-- What you are asked to do --
Copy exactly the last part of the entries, starting from the line with "Image resolution: width=1210" and including the final line.

-- Material to process --

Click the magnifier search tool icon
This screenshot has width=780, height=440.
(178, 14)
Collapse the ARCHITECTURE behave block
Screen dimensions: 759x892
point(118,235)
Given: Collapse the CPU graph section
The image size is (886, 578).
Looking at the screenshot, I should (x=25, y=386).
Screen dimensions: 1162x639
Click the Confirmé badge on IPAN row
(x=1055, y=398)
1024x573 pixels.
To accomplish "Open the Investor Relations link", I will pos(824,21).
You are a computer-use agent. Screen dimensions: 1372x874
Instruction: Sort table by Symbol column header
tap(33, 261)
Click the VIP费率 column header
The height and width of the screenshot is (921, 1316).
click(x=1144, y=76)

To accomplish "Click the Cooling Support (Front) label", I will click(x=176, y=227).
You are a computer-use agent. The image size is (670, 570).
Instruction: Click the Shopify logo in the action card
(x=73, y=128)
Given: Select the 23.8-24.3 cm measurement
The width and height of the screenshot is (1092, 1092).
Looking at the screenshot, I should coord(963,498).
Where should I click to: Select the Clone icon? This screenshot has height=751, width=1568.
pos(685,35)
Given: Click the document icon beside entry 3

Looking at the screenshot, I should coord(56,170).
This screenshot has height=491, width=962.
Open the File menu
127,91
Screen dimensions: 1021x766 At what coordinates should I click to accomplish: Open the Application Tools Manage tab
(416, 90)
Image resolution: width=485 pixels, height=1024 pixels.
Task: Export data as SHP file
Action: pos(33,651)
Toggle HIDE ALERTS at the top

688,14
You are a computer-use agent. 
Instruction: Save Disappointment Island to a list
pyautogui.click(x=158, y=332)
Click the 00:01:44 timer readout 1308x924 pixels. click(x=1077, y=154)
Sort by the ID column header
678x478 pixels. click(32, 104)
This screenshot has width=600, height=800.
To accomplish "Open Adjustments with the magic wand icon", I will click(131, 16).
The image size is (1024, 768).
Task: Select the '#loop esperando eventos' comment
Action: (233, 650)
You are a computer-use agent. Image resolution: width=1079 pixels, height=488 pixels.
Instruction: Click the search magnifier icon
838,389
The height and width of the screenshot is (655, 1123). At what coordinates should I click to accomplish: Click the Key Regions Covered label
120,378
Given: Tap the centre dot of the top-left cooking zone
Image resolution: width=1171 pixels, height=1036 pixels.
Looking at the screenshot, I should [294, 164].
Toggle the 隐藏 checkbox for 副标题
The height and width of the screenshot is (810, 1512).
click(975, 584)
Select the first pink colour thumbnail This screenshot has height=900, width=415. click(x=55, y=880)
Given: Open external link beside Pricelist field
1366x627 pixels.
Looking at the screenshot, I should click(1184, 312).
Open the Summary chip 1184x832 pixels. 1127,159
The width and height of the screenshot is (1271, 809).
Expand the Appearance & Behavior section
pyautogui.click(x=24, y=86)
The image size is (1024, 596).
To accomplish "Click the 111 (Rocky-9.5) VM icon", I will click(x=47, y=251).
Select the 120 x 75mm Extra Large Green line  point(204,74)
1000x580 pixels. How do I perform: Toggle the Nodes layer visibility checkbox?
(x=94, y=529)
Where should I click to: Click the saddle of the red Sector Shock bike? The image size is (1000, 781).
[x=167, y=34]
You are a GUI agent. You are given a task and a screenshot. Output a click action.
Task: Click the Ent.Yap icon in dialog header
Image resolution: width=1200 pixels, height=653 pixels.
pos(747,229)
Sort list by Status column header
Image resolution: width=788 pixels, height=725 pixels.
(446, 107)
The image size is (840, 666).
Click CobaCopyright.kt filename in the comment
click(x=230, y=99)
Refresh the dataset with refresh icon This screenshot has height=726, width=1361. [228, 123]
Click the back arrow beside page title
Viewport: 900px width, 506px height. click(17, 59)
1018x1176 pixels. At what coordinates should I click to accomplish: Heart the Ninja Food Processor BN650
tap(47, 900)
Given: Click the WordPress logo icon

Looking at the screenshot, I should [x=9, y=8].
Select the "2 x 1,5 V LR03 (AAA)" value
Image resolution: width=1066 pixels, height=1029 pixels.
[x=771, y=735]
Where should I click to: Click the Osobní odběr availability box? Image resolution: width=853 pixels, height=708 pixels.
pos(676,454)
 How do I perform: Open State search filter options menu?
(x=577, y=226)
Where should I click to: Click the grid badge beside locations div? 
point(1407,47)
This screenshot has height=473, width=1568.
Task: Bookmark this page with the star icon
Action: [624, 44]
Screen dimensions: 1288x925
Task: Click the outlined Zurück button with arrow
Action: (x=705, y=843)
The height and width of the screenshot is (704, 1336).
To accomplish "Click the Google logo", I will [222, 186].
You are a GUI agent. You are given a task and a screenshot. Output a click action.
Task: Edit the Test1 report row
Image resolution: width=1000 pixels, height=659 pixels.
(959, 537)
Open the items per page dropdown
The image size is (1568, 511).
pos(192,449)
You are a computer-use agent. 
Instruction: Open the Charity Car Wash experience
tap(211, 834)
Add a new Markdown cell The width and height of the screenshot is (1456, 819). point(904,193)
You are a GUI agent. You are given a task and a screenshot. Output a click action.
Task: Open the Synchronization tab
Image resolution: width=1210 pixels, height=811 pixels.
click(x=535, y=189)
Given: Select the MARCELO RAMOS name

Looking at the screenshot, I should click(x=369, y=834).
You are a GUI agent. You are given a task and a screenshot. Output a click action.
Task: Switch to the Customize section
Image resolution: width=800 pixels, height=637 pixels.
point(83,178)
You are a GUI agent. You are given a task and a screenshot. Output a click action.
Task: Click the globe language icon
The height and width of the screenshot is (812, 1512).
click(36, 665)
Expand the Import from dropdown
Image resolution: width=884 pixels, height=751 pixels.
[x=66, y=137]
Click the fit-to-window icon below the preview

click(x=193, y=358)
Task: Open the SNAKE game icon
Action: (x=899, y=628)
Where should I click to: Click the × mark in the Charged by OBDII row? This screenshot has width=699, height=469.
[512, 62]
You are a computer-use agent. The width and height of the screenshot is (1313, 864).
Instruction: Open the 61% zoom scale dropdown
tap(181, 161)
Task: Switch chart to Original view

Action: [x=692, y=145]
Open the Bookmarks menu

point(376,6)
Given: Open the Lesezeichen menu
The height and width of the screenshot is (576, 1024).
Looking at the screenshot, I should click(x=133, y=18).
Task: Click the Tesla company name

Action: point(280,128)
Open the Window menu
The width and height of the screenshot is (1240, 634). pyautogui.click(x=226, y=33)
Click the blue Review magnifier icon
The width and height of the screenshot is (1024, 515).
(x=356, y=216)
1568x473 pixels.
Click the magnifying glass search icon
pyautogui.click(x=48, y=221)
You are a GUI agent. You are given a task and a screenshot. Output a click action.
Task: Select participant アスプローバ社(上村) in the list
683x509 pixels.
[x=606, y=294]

-- Reply to the exercise --
Image resolution: width=1210 pixels, height=811 pixels.
click(x=535, y=189)
Given: Select the MARCELO RAMOS name

Looking at the screenshot, I should click(x=369, y=834).
You are a GUI agent. You are given a task and a screenshot. Output a click action.
Task: Switch to the Customize section
Image resolution: width=800 pixels, height=637 pixels.
point(83,178)
You are a GUI agent. You are given a task and a screenshot. Output a click action.
Task: Click the globe language icon
The height and width of the screenshot is (812, 1512).
click(36, 665)
Expand the Import from dropdown
Image resolution: width=884 pixels, height=751 pixels.
[x=66, y=137]
Click the fit-to-window icon below the preview

click(x=193, y=358)
Task: Open the SNAKE game icon
Action: (x=899, y=628)
Where should I click to: Click the × mark in the Charged by OBDII row? This screenshot has width=699, height=469.
[512, 62]
You are a computer-use agent. The width and height of the screenshot is (1313, 864).
Instruction: Open the 61% zoom scale dropdown
tap(181, 161)
Task: Switch chart to Original view

Action: [x=692, y=145]
Open the Bookmarks menu

point(376,6)
Given: Open the Lesezeichen menu
The height and width of the screenshot is (576, 1024).
Looking at the screenshot, I should click(x=133, y=18).
Task: Click the Tesla company name

Action: point(280,128)
Open the Window menu
The width and height of the screenshot is (1240, 634). pyautogui.click(x=226, y=33)
Click the blue Review magnifier icon
The width and height of the screenshot is (1024, 515).
(x=356, y=216)
1568x473 pixels.
Click the magnifying glass search icon
pyautogui.click(x=48, y=221)
You are a GUI agent. You are given a task and a screenshot. Output a click action.
Task: Select participant アスプローバ社(上村) in the list
683x509 pixels.
[x=606, y=294]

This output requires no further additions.